講完這些方案之后，今天會有些容器圈的新東西給大家講講。

首先是Docker1.12，昨天它正式發布了，這是一個新版本的發布，最重要的發布。這個發布先是內置了自己的工具，再就是對網絡的增強，達到了更容易商用的階段。第二個是我們現在用的Mesos，也發布了1.0，可以給大家介紹一下特性。

Docker1.12它有一個重要的特點，一般在集群系統里面，因為容器是很碎的，用戶希望知道這個服務到底是run還是不run，原來的方式是Docker run的時候把端口打開，然后通過一個腳本去查。這等于是第三方去做，現在提供的功能是可以在構建鏡像的時候就把Healthcheck打開，通過Docker Daemon的內容給這臺主機上運行的容器定期的檢查，通過Docker知道這個容器是不是健康的。當然這個功能并不是為咱們準備的，是為自己內置的Swarm編排工具做準備的，因為Docker公司做集群管理的工具也在想這個事情。還有一個情況是咱們最常用的CentOS系列，原來對于安全Docker公司一直在回避，它現在默認把這個組件打開了，打開以后跑出來更安全。Linux可以打標簽、做監控，但是這個東西因為剛出來，所以只是一個信號，也就是Docker越來越安全了，原來是做不到，現在是越來越方便了，可以做到這樣。Docker內置了一個IPVS，干什么用？就是想替代HaProxy提供IP給網絡里面。這是比較新的技術，目前我們認為處于實驗階段，它利用IPVS的模塊來提供網絡的接口，只是一個信號，目前是沒有采用這種方案的，因為太新了，還要測試。最后是內置Swarm的組件，這是很輕量的編排工具，也就是說裝幾臺機器，必須要組成一個網，怎么去做？

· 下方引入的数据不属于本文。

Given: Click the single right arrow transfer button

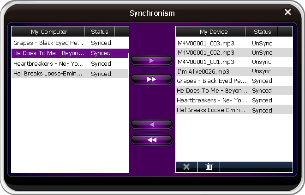Looking at the screenshot, I should (152, 61).
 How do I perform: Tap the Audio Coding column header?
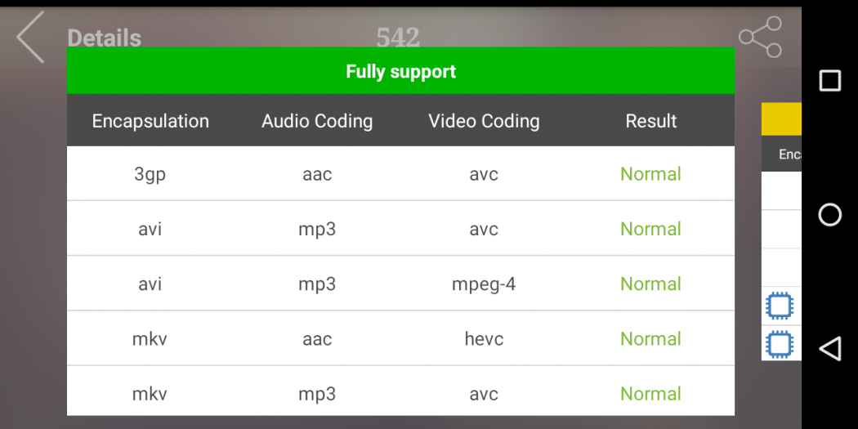pyautogui.click(x=317, y=121)
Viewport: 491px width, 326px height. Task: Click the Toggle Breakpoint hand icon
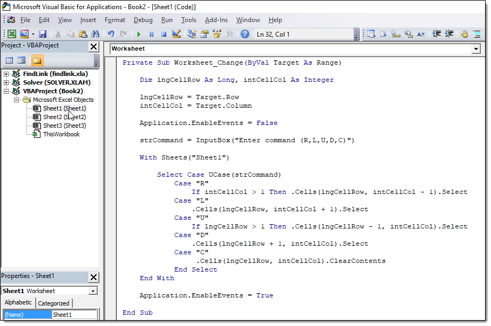pos(464,34)
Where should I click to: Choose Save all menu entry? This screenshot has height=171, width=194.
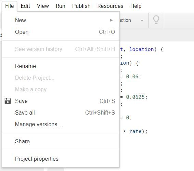pyautogui.click(x=61, y=113)
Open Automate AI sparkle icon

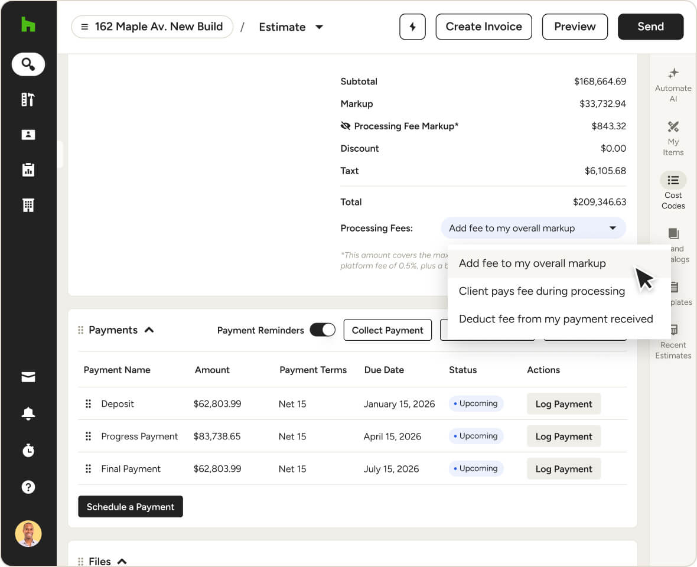click(x=673, y=74)
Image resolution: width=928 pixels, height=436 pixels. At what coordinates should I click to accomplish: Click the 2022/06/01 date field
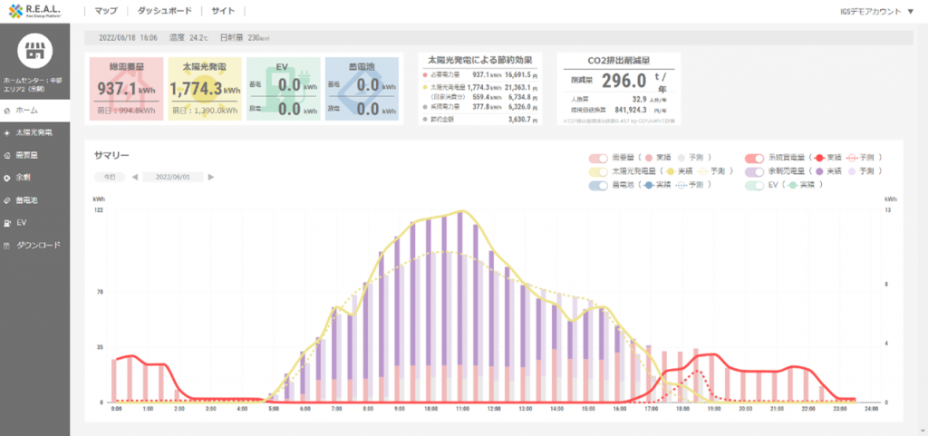(173, 177)
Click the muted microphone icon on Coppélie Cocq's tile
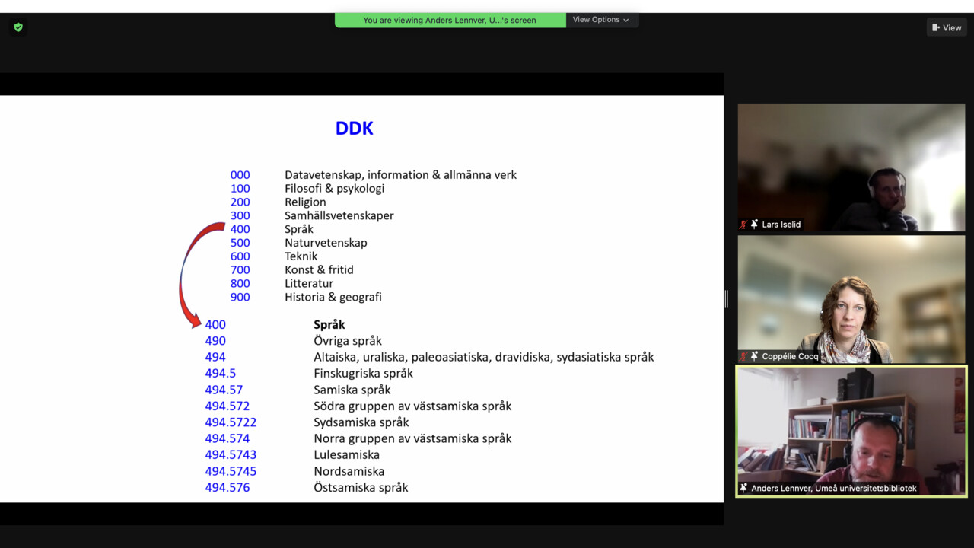 (x=743, y=355)
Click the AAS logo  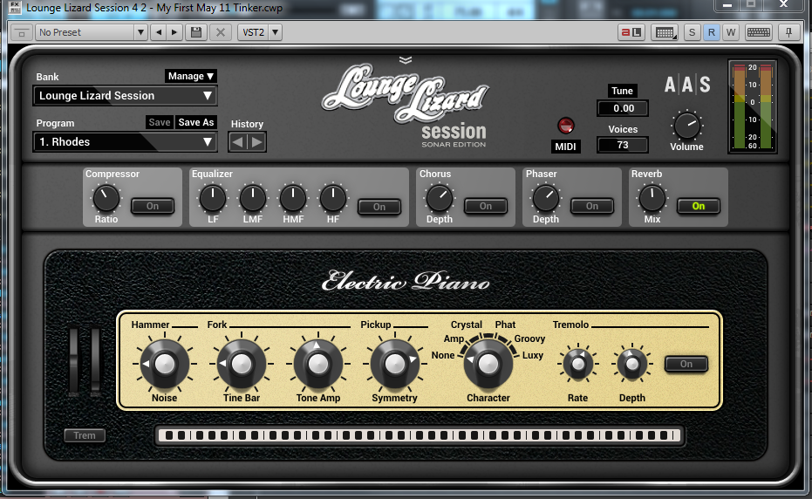(x=687, y=85)
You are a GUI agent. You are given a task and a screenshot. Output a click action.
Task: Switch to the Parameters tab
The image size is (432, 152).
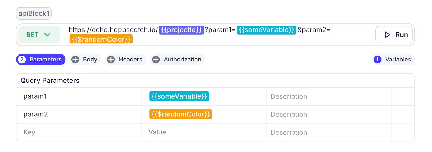[x=45, y=60]
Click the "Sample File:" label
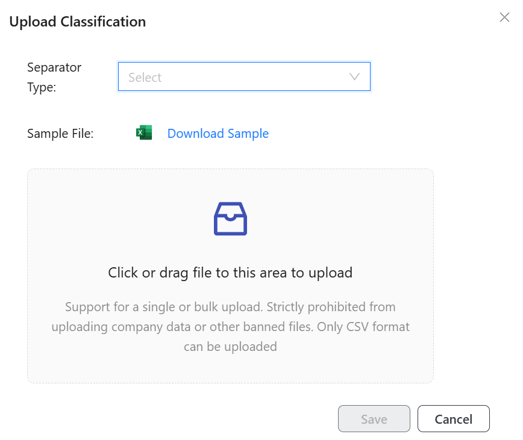The image size is (523, 440). point(60,134)
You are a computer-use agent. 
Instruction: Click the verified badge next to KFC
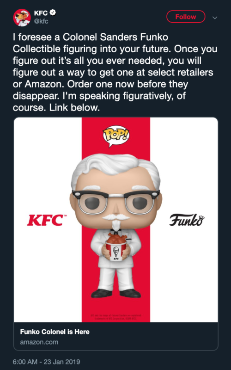pyautogui.click(x=53, y=13)
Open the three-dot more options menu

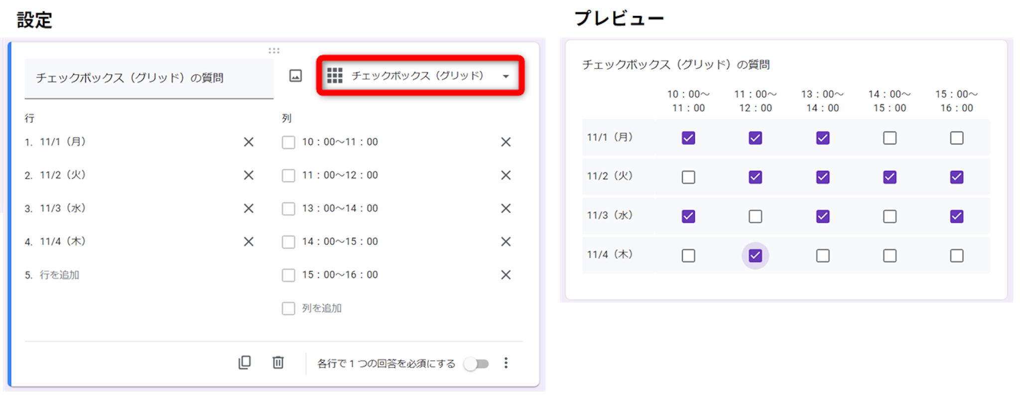click(x=506, y=363)
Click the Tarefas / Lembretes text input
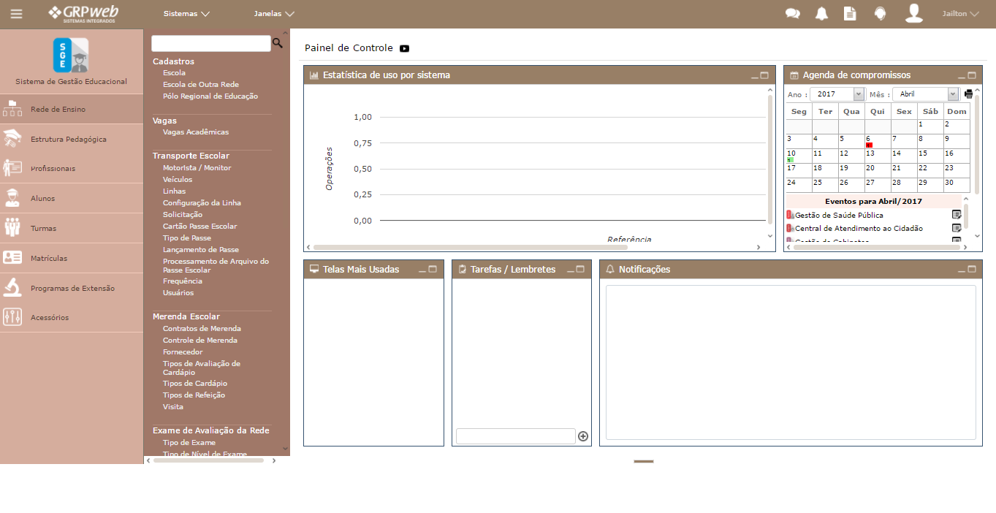The image size is (996, 513). coord(516,436)
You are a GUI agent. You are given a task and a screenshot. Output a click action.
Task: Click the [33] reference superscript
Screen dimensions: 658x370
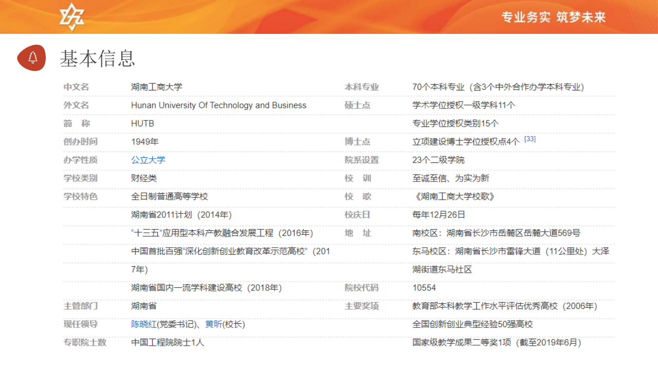(x=529, y=139)
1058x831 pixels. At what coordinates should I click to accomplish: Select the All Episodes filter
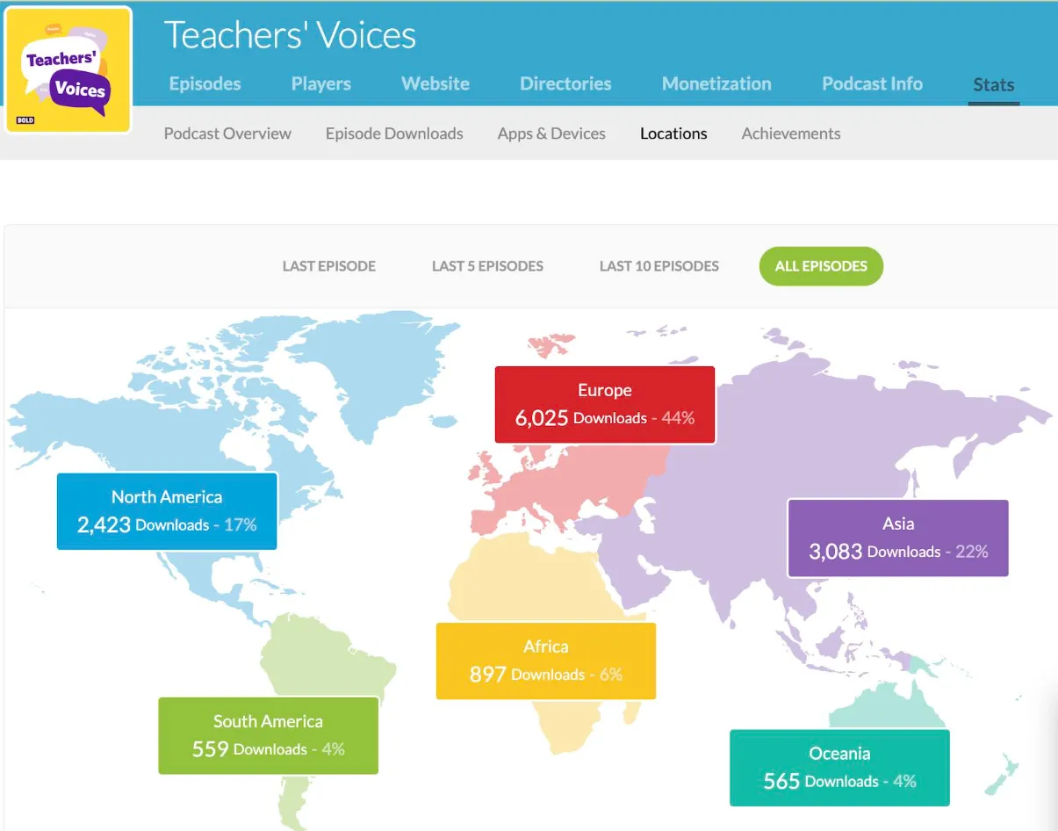(x=821, y=266)

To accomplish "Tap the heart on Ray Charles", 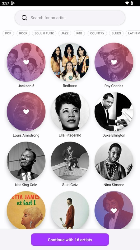I will [114, 62].
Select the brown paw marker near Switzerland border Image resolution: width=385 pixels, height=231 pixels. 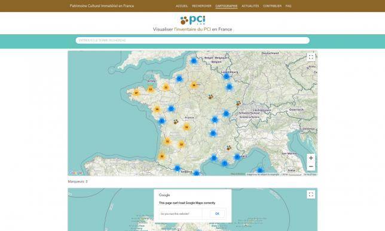click(x=239, y=103)
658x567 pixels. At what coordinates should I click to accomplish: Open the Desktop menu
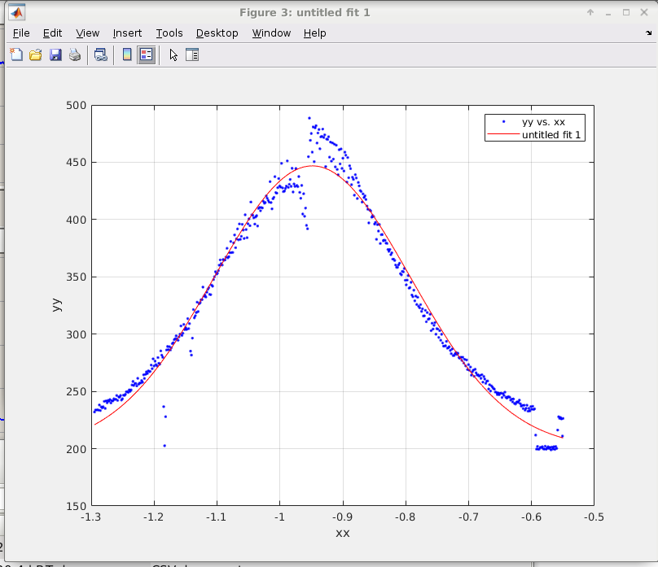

可以用Swarm做這個事。這個網IP怎么做，用IPVS，這就是最新的Docker的發展，非?？?。

目前為止，一容器一IP技術理論已經落地。每臺機器要裝一個小的路由器，然后小路由器給你的容器。這個路由器可以想象成家里的無線路由器，因為是個屋子，一臺主機里面都有屋子，任何終端設備都可以向路由器調IP，這個IP是假的都可以。當然Docker里面現在有了網絡的插件，就相當于類似有了一個驅動，就可以找路由器要一個IP，實現了路由器有IP。大家注意到這個IP和底下的IP不一樣，他們之間通過IPtable 做包頭的轉換，通過轉換就可以雙向通信了。但是這里面192.168的網段和10網段的管控，如果只做一次轉發，那就控制不了這些IP之間的東西，我們用的方案把這些規則都記錄在一個鍵值庫里面，這樣的好處在于，可以控制這個IP和這個IP的通信，把它記錄下來就可以了，如果刪掉，默認不讓它通信也是可以的。雖然一臺主機有三臺服務器，但是他們之間是否能通信是你可以控制的，這樣更安全。也就是說，用戶有一個應用，這個應用是1.1和0.9，放在這兩個容器上，然后1.10是另外一個APP，不希望他們之間互相通信就可以通過IPtable寫進去，然后把他們隔開，他們通信的時候，一看規則沒有就把他們刪掉了，路由器就不會給它分。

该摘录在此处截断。